Checkpointing the best models
The best models, attending the mean total reward, will be saved in the checkpoints
subdirectory of the experiment’s directory. The checkpoint name is the word best
and the key referring to the model (e.g. runs/22-01-09_22-48-49-816281_DDPG/checkpoints/best_agent.pt
).
The best models are updated internally on each TensorBoard writing interval "write_interval"
and they are saved on each checkpoint interval "checkpoint_interval"
. The "store_separately"
key specifies whether the best modules are grouped and stored together or separately.
Loading checkpoints#
Checkpoints can be loaded (e.g. to resume or continue training) for each of the instantiated agents (or models) independently via the .load(...)
method (Agent.load or Model.load). It accepts the path (relative or absolute) of the checkpoint to load as the only argument. The checkpoint will be dynamically mapped to the device specified as argument in the class constructor (internally the torch load’s map_location
method is used during loading).
Note
The agents or models instances must have the same architecture/structure as the one used to save the checkpoint. The current implementation load the model’s state-dict directly.
Note
Warnings such as [skrl:WARNING] Cannot load the <module> module. The agent doesn't have such an instance
can be ignored without problems during evaluation. The reason for this is that during the evaluation not all components, such as optimizers or other models apart from the policy, may be defined.
The following code snippets show how to load the checkpoints through the instantiated agent (recommended) or models.
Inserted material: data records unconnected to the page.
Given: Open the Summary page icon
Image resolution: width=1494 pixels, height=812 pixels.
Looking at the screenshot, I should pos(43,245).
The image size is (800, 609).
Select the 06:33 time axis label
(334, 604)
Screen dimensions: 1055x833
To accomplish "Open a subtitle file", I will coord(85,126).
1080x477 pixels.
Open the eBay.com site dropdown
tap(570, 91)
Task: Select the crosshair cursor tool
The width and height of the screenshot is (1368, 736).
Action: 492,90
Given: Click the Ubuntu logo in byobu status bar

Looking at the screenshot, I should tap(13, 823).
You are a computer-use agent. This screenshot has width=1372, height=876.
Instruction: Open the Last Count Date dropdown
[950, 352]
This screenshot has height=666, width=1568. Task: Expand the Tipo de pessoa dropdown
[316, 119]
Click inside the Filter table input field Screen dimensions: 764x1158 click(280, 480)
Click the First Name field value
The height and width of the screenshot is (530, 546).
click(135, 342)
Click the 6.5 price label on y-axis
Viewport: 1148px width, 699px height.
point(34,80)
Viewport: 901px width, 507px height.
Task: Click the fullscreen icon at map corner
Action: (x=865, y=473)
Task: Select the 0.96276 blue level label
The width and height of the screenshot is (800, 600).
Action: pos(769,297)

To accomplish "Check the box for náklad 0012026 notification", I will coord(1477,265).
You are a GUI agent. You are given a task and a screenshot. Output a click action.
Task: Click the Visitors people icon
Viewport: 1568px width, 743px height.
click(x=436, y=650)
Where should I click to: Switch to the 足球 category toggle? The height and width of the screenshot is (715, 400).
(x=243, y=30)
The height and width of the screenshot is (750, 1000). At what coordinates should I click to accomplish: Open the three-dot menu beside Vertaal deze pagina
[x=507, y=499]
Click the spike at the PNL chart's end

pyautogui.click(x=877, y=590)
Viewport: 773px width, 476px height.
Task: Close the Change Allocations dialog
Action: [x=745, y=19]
See the Examples section for showcases about how to checkpoints and use them to continue the training or evaluate experiments.
from skrl.agents.torch.ppo import PPO
# Instantiate the agent
agent = PPO(models=models, # models dict
memory=memory, # memory instance, or None if not required
cfg=agent_cfg, # configuration dict (preprocessors, learning rate schedulers, etc.)
observation_space=env.observation_space,
action_space=env.action_space,
device=env.device)
# Load the checkpoint
agent.load("./runs/22-09-29_22-48-49-816281_DDPG/checkpoints/agent_1200.pt")
from skrl.agents.jax.ppo import PPO
# Instantiate the agent
agent = PPO(models=models, # models dict
memory=memory, # memory instance, or None if not required
cfg=agent_cfg, # configuration dict (preprocessors, learning rate schedulers, etc.)
observation_space=env.observation_space,
action_space=env.action_space,
device=env.device)
# Load the checkpoint
agent.load("./runs/22-09-29_22-48-49-816281_DDPG/checkpoints/agent_1200.pickle")
from skrl.models.torch import Model, DeterministicMixin
# Define the model
class Policy(DeterministicMixin, Model):
def __init__(self, observation_space, action_space, device, clip_actions=False):
Model.__init__(self, observation_space, action_space, device)
DeterministicMixin.__init__(self, clip_actions)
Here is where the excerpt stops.